• Text shown:
Matt Wisler might not be at the level he exactly wants to be to start the 2023 baseball season, but the Bryan native is looking to make the most of his time back in northwest Ohio.
After a rough spring training with the Detroit Tigers, the veteran right-handed relief pitcher was sent to Toledo and will begin the season with the Mud Hens in a comfortable setting at Fifth Third Field.
“It’s a place that I’m familiar with, a place I grew up coming to. I pitched here in high school, I pitched here a couple times in my career, and it just gives me kind of a reset to come down here and get focused for the season,” Wisler told The Blade during Tuesday’s media day. “It’ll be nice to see a lot of family and friends that are local to here still, and it’s exciting.
“Obviously, you grow up watching this team. It’s obviously not exactly where I want to be, I’d rather be making the [Tigers], but that’s OK. I’ve got really good coaches here and a good team here with a lot of good people that should be a lot of fun while we’re here.”
Wisler has been with seven teams in his eight MLB seasons, including Atlanta (2015-18), Cincinnati (2018), San Diego (2019), Seattle (2019), Minnesota (2020), San Francisco (2021), and Tampa Bay (2021-22).

• Data listing:
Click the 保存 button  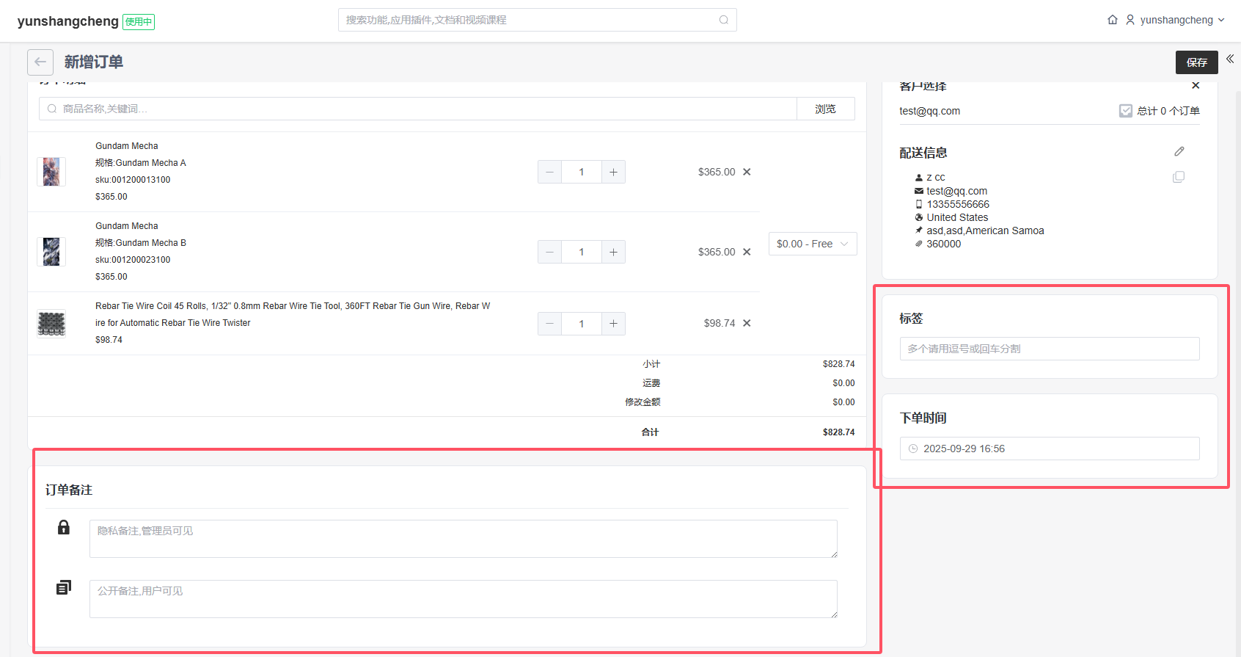tap(1196, 62)
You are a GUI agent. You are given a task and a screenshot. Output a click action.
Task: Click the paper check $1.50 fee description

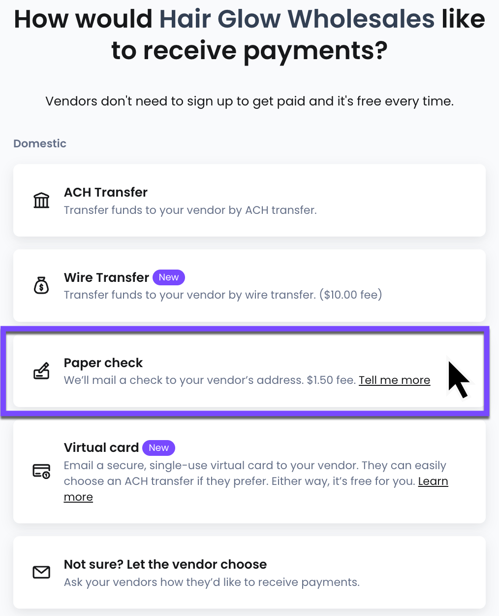tap(210, 380)
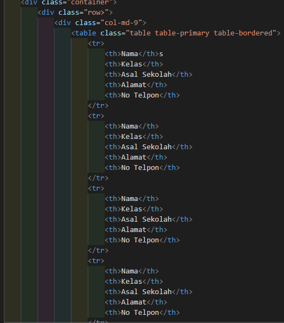
Task: Click the first closing tr tag
Action: tap(98, 106)
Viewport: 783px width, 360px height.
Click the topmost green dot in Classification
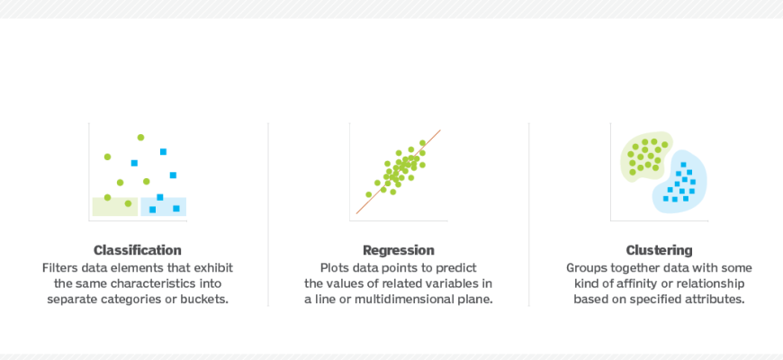(x=140, y=138)
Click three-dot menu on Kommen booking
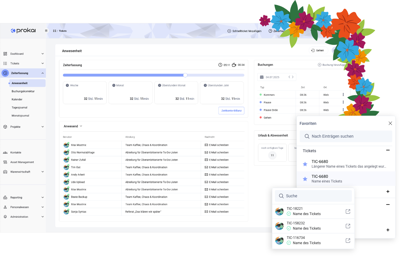The height and width of the screenshot is (259, 403). (343, 95)
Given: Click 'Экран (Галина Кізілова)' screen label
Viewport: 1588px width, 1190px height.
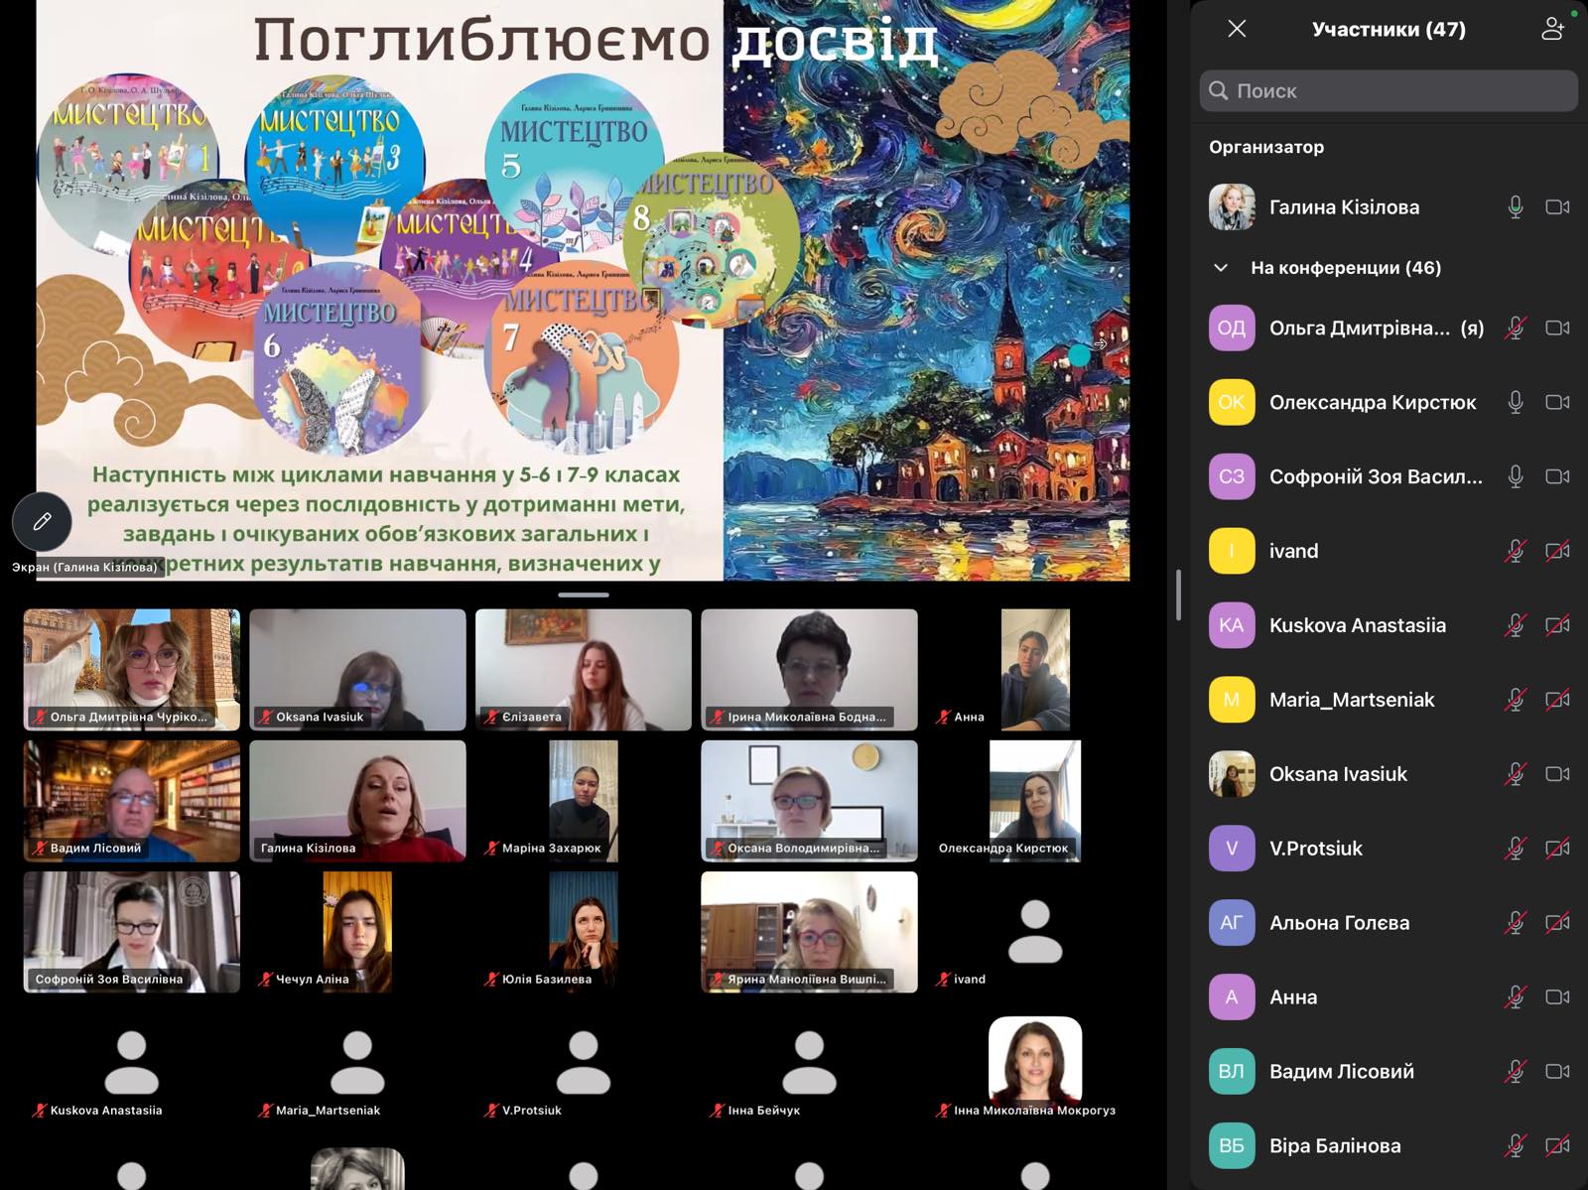Looking at the screenshot, I should [84, 567].
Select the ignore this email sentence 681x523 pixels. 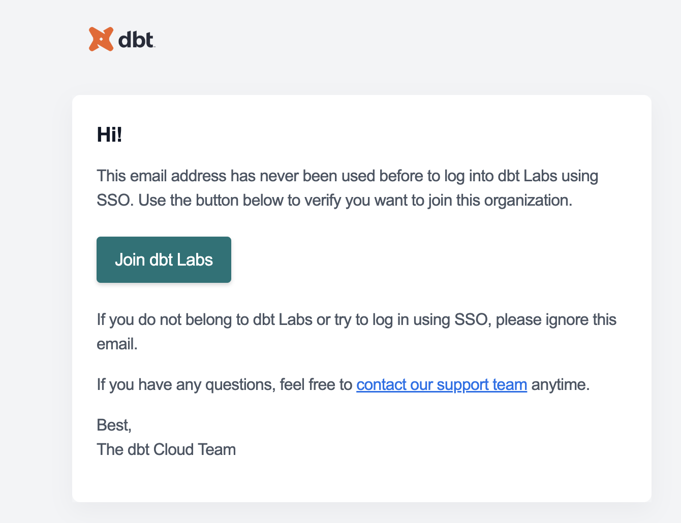tap(356, 331)
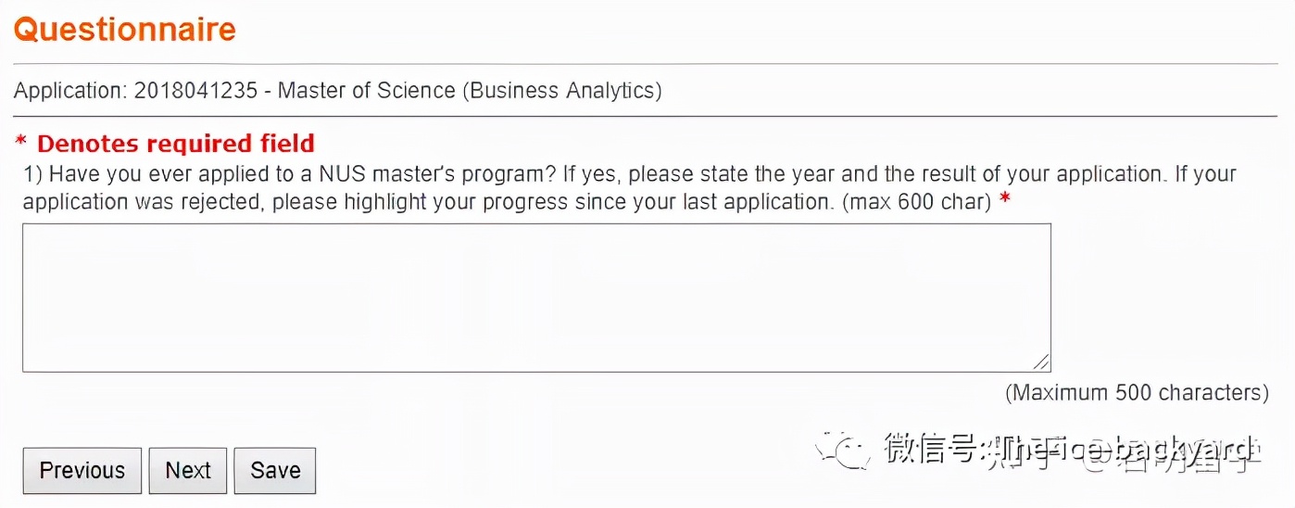Click the Previous button
This screenshot has height=508, width=1295.
[x=82, y=471]
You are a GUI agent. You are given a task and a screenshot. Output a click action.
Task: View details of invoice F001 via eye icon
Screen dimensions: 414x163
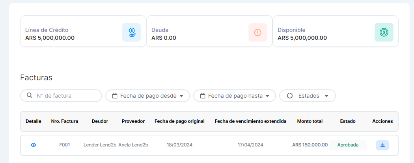(34, 145)
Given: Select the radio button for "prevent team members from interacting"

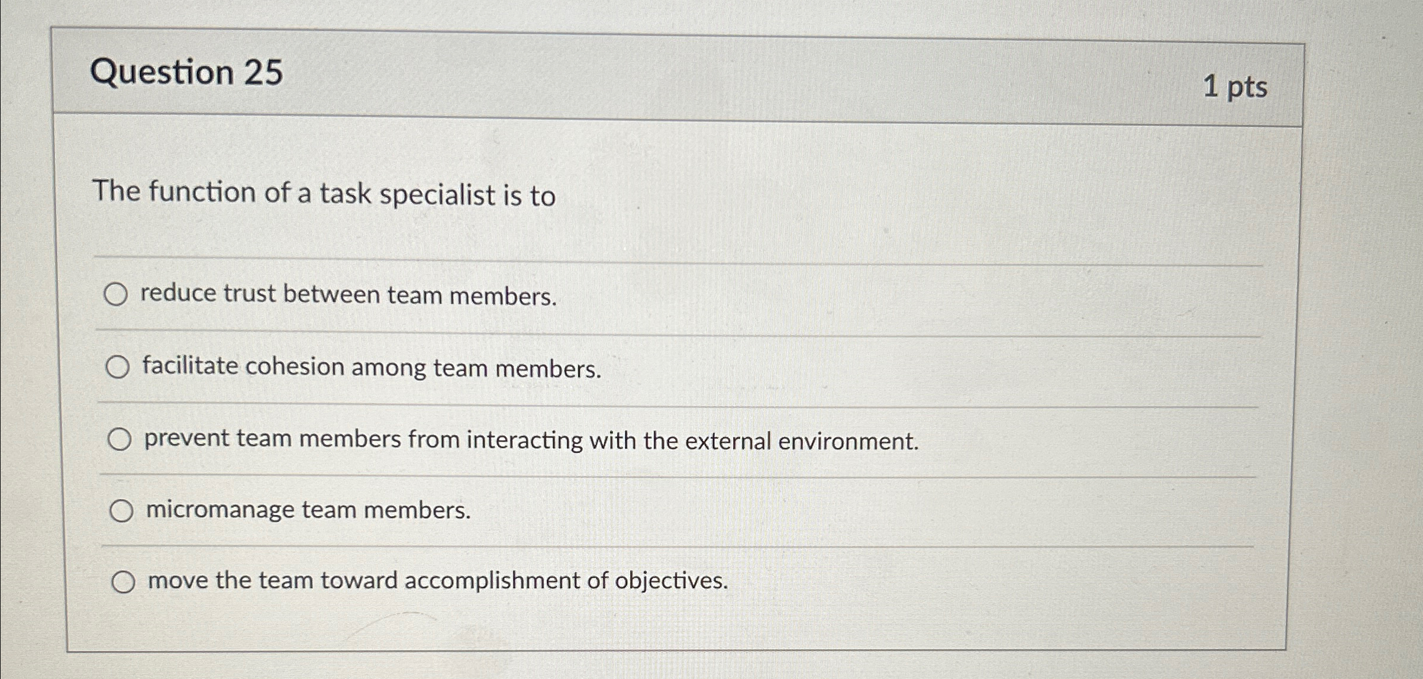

• List of tasks:
1) In the article about Matt Wisler, which team will he begin the season with?
2) Reproduce the stretch of the article about Matt Wisler from "Matt Wisler might" through "in northwest Ohio.", word for word.

• Task-by-task solutions:
1) The Mud Hens in Toledo.

2)
Matt Wisler might not be at the level he exactly wants to be to start the 2023 baseball season, but the Bryan native is looking to make the most of his time back in northwest Ohio.